Поутру и здесь в тумане клевер, на заре весенней розов он. Но весна от нас пойдет на север, где стоял всю зиму санный звон,
где стояли печи, ягод вазы, перед каруселью круглый рот, в полке мальчик-с-пальчик, водолазы, в озере — стволы наоборот.
Озеро вернется — о, поверьте! Просверлите стебель камыша: запоет высоко пред смертью полый стебель, голая душа.

ПЕРО

Заплаты черепичные красны. Зерно в земле побегами лучится. Уверенная поступь у весны, нам у нее пристало б поучиться. Доверь же ей ведение пера — гусиного пера, не золотого, — душа моя! Сегодня со двора и ты пойдешь. Перо — твоя обнова.
Шесть дней оно скрывалось в сундуке, проложенное прелостью и перцем.
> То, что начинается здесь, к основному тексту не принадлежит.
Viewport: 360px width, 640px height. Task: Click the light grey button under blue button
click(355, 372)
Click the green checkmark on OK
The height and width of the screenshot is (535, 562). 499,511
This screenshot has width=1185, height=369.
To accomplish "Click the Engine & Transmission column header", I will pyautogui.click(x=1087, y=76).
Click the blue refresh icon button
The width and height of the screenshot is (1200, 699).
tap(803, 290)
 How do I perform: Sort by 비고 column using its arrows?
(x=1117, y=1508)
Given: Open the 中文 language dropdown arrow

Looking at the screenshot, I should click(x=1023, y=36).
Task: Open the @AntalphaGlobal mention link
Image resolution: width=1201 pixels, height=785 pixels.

В седьмой — оно к десной твоей руке ласкается, старается, как сердце, как лавочник, что дарит нам вершок, как склянка, что песочною зовется, как сваха, как сиреневый горшок, где счастье лепестками нам дается.
1930

ЗЕЛЕНЫЙ ДВОРИК

Зеленый дворик. Курицы в навозе и золотой веселый сеновал. Зачем так быстро время воду возит и мой струистый полдень миновал?
У бабушки висели в день осенний лекарственные травы с потолка и скопища на коконе кисейном уснувшего мушиного полка.
Как любо было бегать вороненком в расквашенные клети за яйцом, как утром распевало горло звонко, выскакивая к солнцу на крыльцо!
Но сладок был при свечках летний ужин, и юбочек взлетало полотно, когда босые пятки били в лужи и дождь ломился радугой в окно,
в речонку или в толщу огорода, где маялись малинные кусты, где, праздника встречая день дородный, линяли наши ягодные рты.
О свежие сверкающие гумна, пронизанные ржаньем жеребят, о славные вожди ватаги шумной играющих в разбойники ребят.
О нянюшкин сундук, где всё наследство оберегал малеванный улан. О милое холстинковое детство, румяное отнюдь не от румян!
1924

«Молочных чувств дано нам только пять…»

Молочных чувств дано нам только пять. Но с каждым годом шире древесина. Затронет пух растительную прядь, и задрожит в безветрии осина.
Дрожит желток. В хрупчайшей скорлупе всей нашей жизни нежное начало. Пусть воду или воздух я в ступе порой толкла, всё ж дно мое стучало.
Прости меня, что на твое лицо кладу, о муза, столь цветного глянца. Но ежегодно белое яйцо пылает от пасхального румянца.
Средь гиацинтов, смертников весны, кривляются от солнышка стаканы. И, как они, твои дневные сны невыносимым светом осияны.
1933

«Душа, в небесном тюле на канате…»

Душа, в небесном тюле на канате давно ты пляшешь в тесных башмачках. Ах, не пришлось бы деве на закате в конце смотрин остаться в дурачках!
Среди ларьков, гостинцы покупая, они бредут, не давши ни гроша, о, за твое, голубка голубая, почти что неземное антраша!
Но леденеет шнур. Зима обманет, и упадешь ты елкой в декабре. Гулянье только мимоходом глянет на кости, рухнувшие в мишуре.